4chan is getting fined in the UK by the Office of Communications(Ofcom) under Online Safety Act; 4Chan Respond by appealing to Trump administration and intending to fight it in the U.S courts.
4chan is getting fined in the UK by the Office of Communications(Ofcom) under Online Safety Act; 4Chan Respond by appealing to Trump administration and intending to fight it in the U.S courts.
cross-posted from: https://programming.dev/post/35889767
On one hand, 4chan (miraculously) has a point. They do not have a presence in the UK. They just serve traffic to it. Fining them for not following UK law makes no sense, and 4chan should tell them to pound sand.

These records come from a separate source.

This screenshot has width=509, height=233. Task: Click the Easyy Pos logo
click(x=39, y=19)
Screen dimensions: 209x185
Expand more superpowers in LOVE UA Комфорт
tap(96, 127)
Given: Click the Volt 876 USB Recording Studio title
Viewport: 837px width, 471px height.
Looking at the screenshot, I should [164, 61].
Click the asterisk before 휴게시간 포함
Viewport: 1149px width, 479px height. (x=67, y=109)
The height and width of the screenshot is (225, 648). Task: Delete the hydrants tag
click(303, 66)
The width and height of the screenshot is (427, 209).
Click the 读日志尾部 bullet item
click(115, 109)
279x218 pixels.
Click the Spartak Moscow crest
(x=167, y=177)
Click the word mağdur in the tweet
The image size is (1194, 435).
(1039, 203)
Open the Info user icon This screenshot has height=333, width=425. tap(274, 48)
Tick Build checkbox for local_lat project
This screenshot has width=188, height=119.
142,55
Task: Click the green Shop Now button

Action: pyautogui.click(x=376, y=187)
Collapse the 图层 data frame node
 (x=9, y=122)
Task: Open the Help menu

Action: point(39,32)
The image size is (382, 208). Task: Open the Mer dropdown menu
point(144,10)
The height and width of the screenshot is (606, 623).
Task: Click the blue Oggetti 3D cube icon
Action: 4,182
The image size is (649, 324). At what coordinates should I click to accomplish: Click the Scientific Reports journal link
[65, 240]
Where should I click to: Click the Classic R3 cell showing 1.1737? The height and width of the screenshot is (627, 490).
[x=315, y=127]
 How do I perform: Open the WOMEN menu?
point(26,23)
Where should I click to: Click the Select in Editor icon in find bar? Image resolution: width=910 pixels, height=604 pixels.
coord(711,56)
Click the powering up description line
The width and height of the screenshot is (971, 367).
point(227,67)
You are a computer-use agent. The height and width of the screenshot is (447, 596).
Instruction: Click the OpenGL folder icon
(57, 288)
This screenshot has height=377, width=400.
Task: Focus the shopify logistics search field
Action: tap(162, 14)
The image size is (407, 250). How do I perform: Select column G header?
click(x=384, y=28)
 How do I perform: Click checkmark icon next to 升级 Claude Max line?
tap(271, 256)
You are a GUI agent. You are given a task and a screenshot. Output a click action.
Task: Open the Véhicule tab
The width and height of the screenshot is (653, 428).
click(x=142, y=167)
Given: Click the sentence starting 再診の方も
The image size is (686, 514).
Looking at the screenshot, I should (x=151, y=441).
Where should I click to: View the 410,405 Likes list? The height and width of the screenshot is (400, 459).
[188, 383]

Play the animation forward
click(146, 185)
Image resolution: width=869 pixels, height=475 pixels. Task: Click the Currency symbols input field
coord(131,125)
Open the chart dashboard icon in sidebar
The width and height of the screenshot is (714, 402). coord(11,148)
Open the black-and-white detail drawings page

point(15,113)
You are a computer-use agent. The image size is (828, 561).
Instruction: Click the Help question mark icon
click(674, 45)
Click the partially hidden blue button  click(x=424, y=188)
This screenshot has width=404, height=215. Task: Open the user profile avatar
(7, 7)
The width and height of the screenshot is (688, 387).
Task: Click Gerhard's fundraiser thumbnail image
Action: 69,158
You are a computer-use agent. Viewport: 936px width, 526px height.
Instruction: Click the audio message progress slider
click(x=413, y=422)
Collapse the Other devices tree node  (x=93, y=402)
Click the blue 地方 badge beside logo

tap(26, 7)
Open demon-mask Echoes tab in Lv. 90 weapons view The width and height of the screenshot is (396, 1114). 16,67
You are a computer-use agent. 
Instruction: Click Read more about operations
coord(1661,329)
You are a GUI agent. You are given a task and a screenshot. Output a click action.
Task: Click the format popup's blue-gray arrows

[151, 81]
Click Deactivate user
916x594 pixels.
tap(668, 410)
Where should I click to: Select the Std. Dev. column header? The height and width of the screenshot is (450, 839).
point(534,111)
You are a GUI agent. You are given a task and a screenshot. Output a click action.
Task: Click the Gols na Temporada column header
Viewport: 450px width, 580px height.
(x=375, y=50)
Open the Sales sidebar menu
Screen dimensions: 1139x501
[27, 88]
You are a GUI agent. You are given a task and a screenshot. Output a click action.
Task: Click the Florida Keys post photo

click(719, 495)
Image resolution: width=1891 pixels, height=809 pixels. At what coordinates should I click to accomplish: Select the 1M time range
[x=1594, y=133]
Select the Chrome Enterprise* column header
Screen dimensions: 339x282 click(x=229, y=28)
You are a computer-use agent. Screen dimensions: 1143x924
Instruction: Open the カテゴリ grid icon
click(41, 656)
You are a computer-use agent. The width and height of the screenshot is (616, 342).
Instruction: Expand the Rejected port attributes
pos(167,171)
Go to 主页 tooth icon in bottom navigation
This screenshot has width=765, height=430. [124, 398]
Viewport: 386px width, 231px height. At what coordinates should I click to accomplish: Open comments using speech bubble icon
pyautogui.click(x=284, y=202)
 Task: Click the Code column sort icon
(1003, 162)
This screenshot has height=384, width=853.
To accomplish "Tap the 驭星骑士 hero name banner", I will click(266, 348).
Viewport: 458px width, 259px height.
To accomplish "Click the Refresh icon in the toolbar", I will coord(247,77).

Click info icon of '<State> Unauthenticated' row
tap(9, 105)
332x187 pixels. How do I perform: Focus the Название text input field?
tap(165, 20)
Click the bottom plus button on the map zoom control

On the other hand, if this were merely "we'll block you in our country unless you do X", then I do think notifying them ahead of time would be common courtesy. If the "violating" website sends them back a picture of tubgirl or something, then that's your answer.
This really comes down to national sovereignty. The UK can't force US businesses with no presence in the UK to play by the UK's rules, and the US can't stop the UK from blocking external businesses from serving the UK for not complying with their rules (as dumb as the rules are).
They serve users in the UK, therefore they can be fined. There is an established way to not get fined by governments of states whose markets you operate in: get out of that market. Block traffic from the UK. It is not the country's obligation to block, it is the company's. This has been already played out over the years in courts.
Websites have no way to know where a user is located. They can only use heuristics to predict a user's location. Such a law would be unenforceable anyway because 4chan can just tell the UK to blow themselves and there's nothing the UK can do in US territory except politely ask Trump to ship them to Europe.
Sounds like no? How are they going to make a company with no assets or staff in the UK pay the fine? American courts likely won't enforce it.